» Task set:
a) Please reproduce the report on Seán Lester's visit to Ottawa from "Mr. Lester came" to "a personal capacity.".
b) Find each line of the records that contains the string "width" and copy those lines out.

No. 597 NAI DFA 417/1
OTTAWA, 28 May 1945
I have the honour to report that Mr. Seán Lester was in Ottawa from Saturday morning the 26th to Sunday morning the 27th May when he left for Montreal.
Mr. Read gave a luncheon for him at the Chateau and kindly invited me. The others present were officers of the Department of External Affairs. He dined with us on Saturday evening.
Mr. Lester came to Ottawa from San Francisco. He was accompanied at San Francisco by Mr. Loveday1 and Mr. Jacklin. He was deeply disappointed at his reception there. Shortly after his arrival Mr. Lester was approached by a junior officer of the Department of State – whose name he did not mention – and requested to re-organize the League of Nations Delegation with a view to freeing it of any member who was a national of a neutral country. That meant simply the Acting Secretary General's own resignation from the Delegation. He was informed, however, that that would not involve his having to leave San Francisco. He might, if he so desired, remain in a personal capacity.
The Acting Secretary General asked the officer who came to see him whether he represented Mr. Stettinius and the reply was: 'Not exactly'. Asked whether he represented the Department of State he answered similarly. He added that the point would be raised in the Executive Committee and that they wanted to prevent any embarrassment.

» Raw data:
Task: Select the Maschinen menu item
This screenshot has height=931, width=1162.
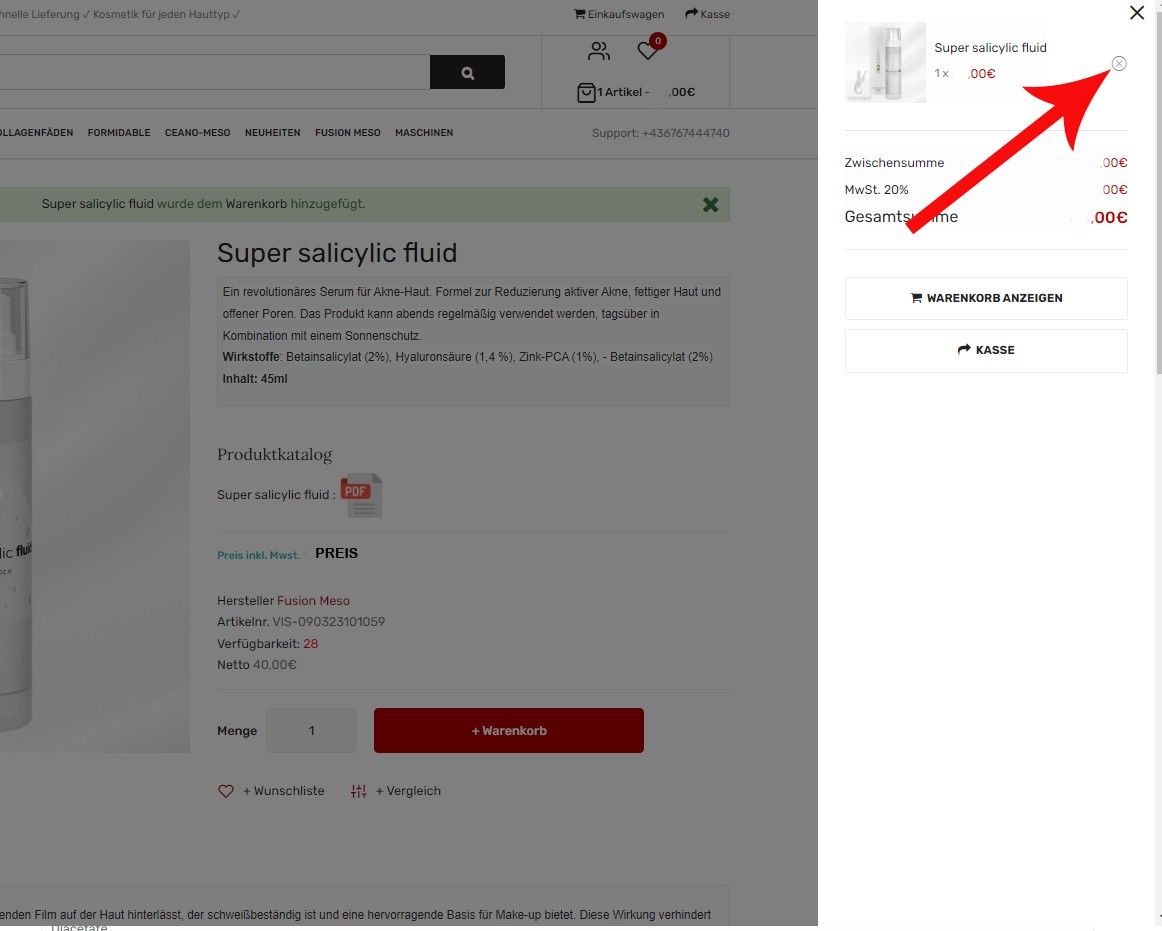Action: (424, 133)
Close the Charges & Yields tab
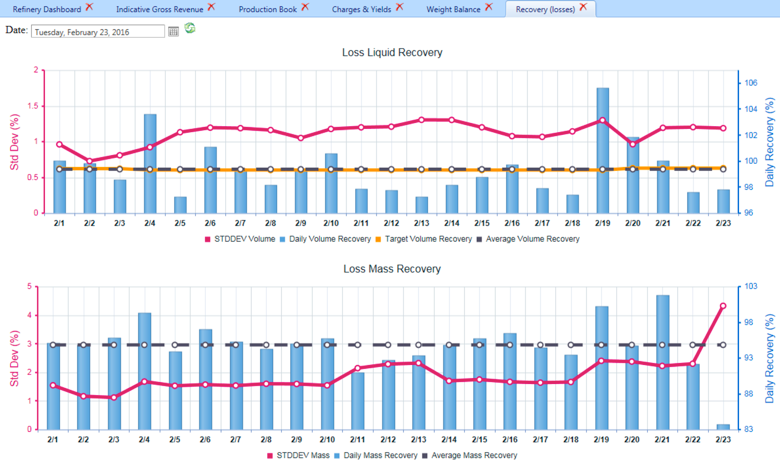780x465 pixels. (399, 7)
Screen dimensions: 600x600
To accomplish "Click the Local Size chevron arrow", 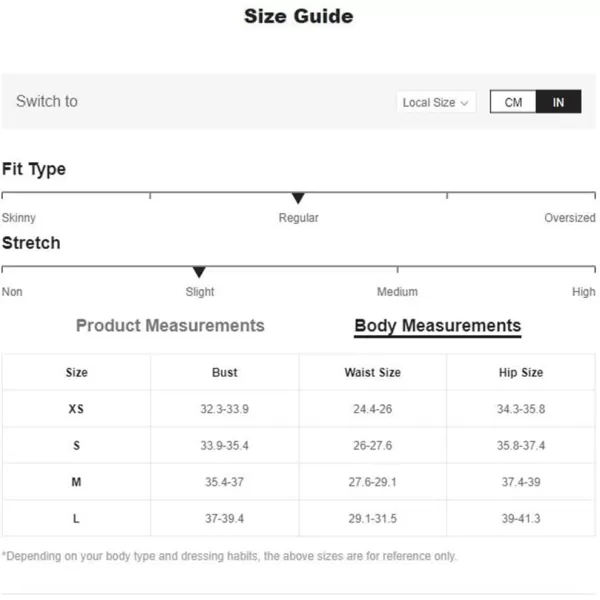I will (464, 103).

» Results:
a)
Mr. Lester came to Ottawa from San Francisco. He was accompanied at San Francisco by Mr. Loveday1 and Mr. Jacklin. He was deeply disappointed at his reception there. Shortly after his arrival Mr. Lester was approached by a junior officer of the Department of State – whose name he did not mention – and requested to re-organize the League of Nations Delegation with a view to freeing it of any member who was a national of a neutral country. That meant simply the Acting Secretary General's own resignation from the Delegation. He was informed, however, that that would not involve his having to leave San Francisco. He might, if he so desired, remain in a personal capacity.

b)
This screenshot has height=931, width=1162.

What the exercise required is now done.